--- Start EXERCISE DATA ---

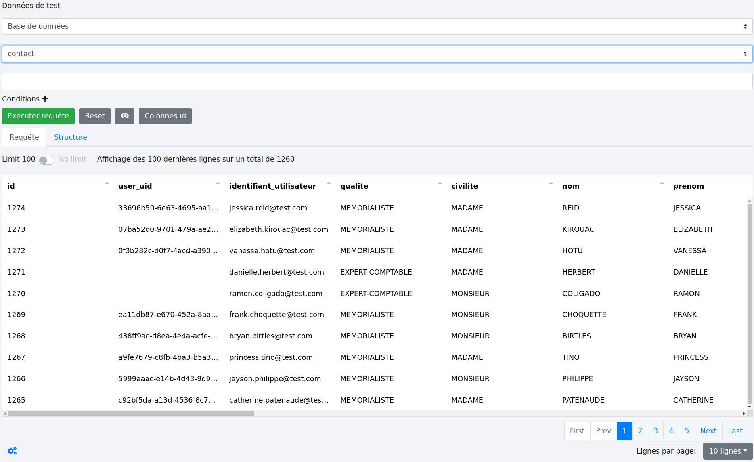Viewport: 754px width, 462px height.
Task: Toggle the No limit switch
Action: click(x=47, y=160)
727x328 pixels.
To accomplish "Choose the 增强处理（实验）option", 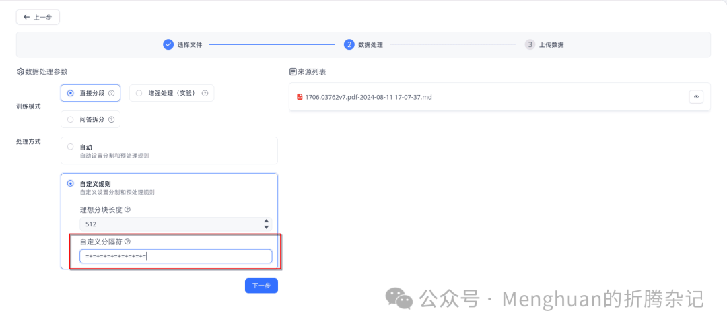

--- End EXERCISE DATA ---

WHAT YOU HAVE TO DO
Rewrite the records above, replacing "accomplish" with "complete" and leaving everything else as it is. Leave out the pictures.

COMPLETE RESPONSE
Viewport: 754px width, 462px height.
Task: Toggle the No limit switch
Action: click(x=47, y=160)
727x328 pixels.
To complete "Choose the 增强处理（实验）option", 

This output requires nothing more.